### [About this task]
Find all lines in the records that include the word "computer", and copy them out.
==============================
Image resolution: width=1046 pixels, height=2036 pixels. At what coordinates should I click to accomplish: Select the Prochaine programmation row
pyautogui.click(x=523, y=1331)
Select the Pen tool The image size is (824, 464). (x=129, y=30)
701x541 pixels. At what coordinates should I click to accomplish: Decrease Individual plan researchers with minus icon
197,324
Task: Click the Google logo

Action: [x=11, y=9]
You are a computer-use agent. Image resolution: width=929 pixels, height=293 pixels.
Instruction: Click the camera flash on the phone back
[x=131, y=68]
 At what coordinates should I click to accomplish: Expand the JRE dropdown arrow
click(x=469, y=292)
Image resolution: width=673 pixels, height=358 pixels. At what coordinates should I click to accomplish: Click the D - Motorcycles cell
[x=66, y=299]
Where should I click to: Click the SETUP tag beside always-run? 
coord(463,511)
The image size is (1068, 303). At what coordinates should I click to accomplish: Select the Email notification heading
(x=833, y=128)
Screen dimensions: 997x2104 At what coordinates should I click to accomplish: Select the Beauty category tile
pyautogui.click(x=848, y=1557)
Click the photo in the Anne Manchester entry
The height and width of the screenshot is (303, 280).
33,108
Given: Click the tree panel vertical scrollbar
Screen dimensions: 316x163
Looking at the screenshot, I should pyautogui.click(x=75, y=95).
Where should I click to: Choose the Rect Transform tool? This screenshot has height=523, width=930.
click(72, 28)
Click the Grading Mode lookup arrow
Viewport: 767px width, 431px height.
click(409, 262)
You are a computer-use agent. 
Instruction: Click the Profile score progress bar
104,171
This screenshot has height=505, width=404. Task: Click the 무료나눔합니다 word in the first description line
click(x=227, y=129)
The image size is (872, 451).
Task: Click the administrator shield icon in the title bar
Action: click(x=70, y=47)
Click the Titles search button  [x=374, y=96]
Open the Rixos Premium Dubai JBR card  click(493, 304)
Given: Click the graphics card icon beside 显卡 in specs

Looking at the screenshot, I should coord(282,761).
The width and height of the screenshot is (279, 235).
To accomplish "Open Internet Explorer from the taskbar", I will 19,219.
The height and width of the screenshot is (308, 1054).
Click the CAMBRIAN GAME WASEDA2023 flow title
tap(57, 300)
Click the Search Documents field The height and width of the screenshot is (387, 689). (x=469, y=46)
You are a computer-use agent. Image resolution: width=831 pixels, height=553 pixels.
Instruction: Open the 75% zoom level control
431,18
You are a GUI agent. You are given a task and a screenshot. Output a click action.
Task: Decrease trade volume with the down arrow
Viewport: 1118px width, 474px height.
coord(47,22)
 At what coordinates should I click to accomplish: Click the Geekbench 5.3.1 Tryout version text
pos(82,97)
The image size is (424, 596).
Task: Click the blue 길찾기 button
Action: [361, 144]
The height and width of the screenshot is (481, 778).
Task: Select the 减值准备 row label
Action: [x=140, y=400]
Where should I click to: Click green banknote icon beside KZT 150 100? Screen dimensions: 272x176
==============================
### [Solution for this exercise]
You are a computer-use agent. Image resolution: width=929 pixels, height=293 pixels.
You are a computer-use agent. 
You are a computer-use agent. Image resolution: width=831 pixels, height=553 pixels.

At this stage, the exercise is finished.